▶ [Problem details]:
Rewrite the stretch of the film preview from "The first Ghost" through "Hathaway is Catwoman.", changing "musclebound" to "hulking".

The first Ghost Rider film might not have been up to much, but the sequel comes from the creators of the berserk Crank movies, so it could end up being as enjoyably haywire as Cage himself. And there are plenty more superhero adventures where that came from. July sees the rebooting of the Spider-Man franchise, with Andrew Garfield as the new kid behind the mask in The Amazing Spider-Man, and Emma Stone as his high-school sweetheart. In the same month, there's The Dark Knight Rises, which purports to be the final instalment in Christopher Nolan and Christian Bale's Batman trilogy. Tom Hardy is the musclebound bad guy; Anne Hathaway is Catwoman.

But the biggest superhero blockbuster is likely to be The Avengers, Marvel's mega-expensive team-up of Iron Man, Thor, Captain America and the Hulk. It's written and directed by Joss Whedon, the fantasy-comedy maestro behind TV's Buffy the Vampire Slayer, and it's one of two films he has out in April. The other is Cabin in the Woods, which he co-wrote with Drew Goddard, a Buffy alumnus and the writer of Cloverfield. It's set to be a typically clever subversion of the backwoods horror genre.

▶ [Raw data]:
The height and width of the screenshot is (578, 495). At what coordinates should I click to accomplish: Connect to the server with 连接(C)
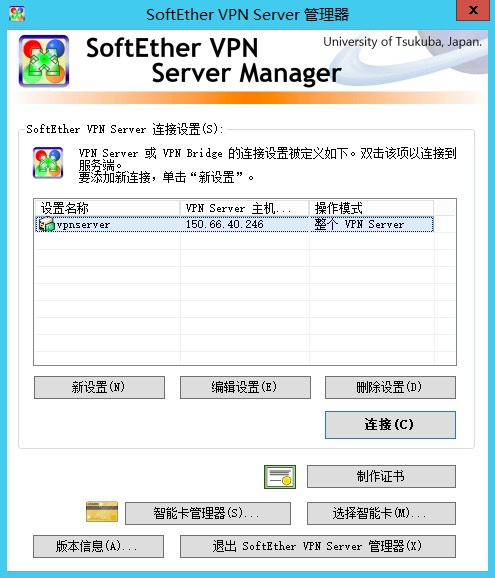(390, 425)
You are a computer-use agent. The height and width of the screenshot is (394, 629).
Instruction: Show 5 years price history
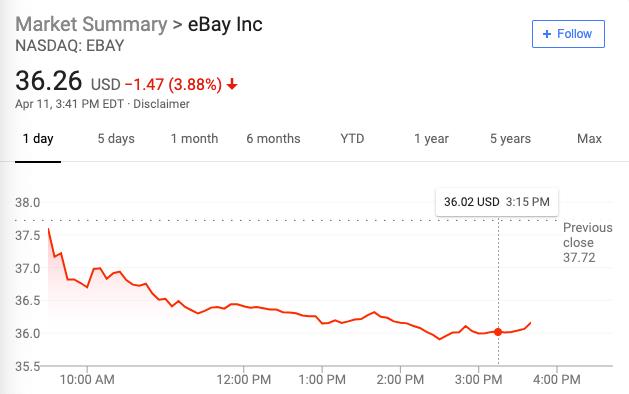(x=510, y=139)
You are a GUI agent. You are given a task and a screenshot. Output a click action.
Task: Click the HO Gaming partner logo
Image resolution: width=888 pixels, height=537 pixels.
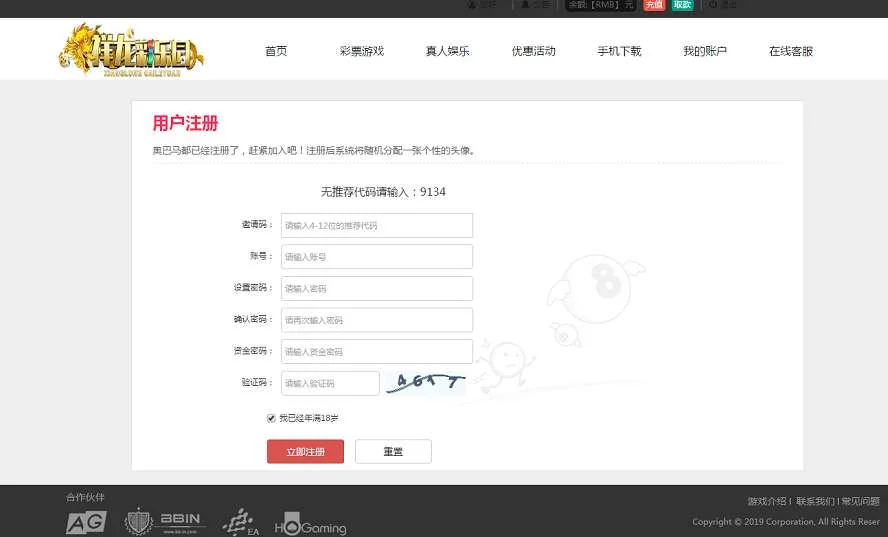pyautogui.click(x=310, y=526)
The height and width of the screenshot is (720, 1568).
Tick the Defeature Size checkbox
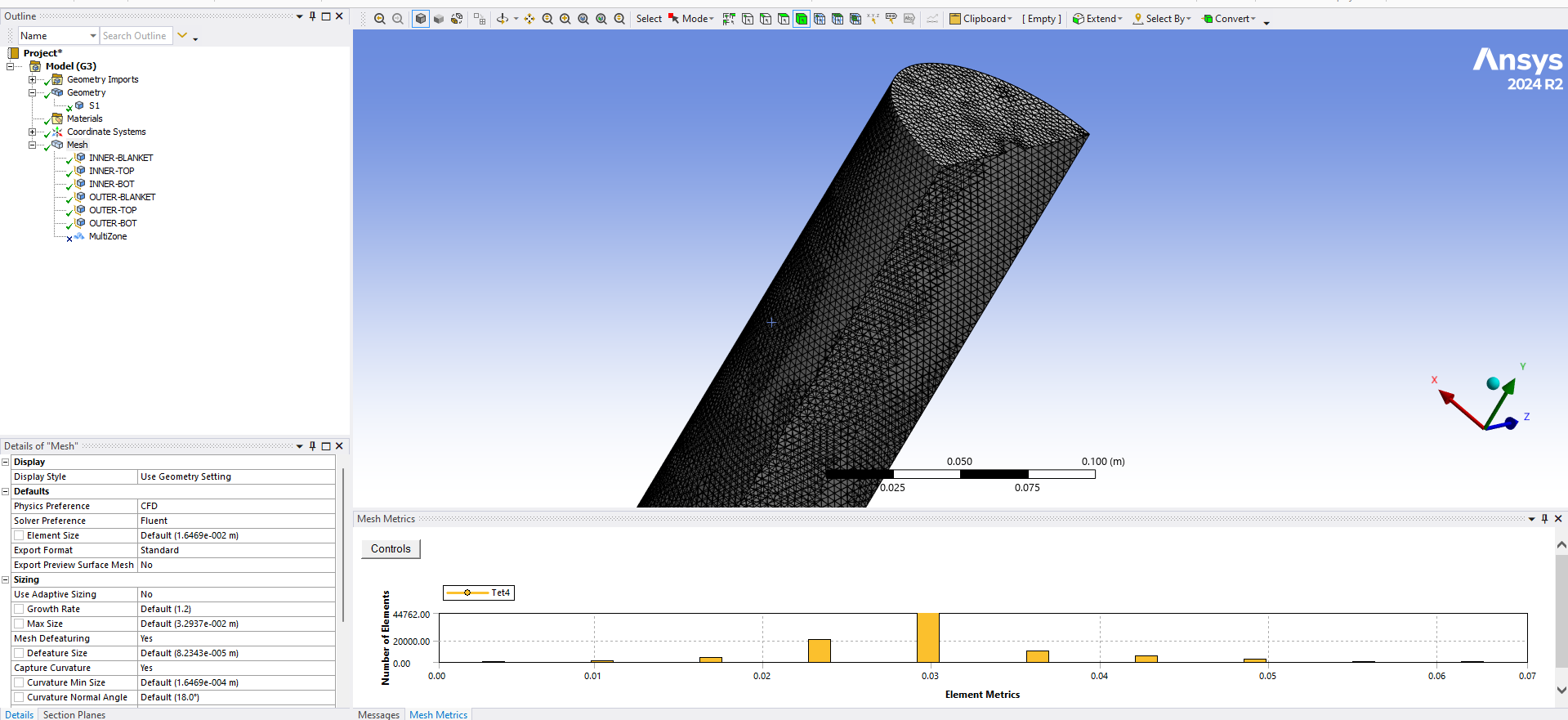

▶ [Reply to the exercise]:
The first Ghost Rider film might not have been up to much, but the sequel comes from the creators of the berserk Crank movies, so it could end up being as enjoyably haywire as Cage himself. And there are plenty more superhero adventures where that came from. July sees the rebooting of the Spider-Man franchise, with Andrew Garfield as the new kid behind the mask in The Amazing Spider-Man, and Emma Stone as his high-school sweetheart. In the same month, there's The Dark Knight Rises, which purports to be the final instalment in Christopher Nolan and Christian Bale's Batman trilogy. Tom Hardy is the hulking bad guy; Anne Hathaway is Catwoman.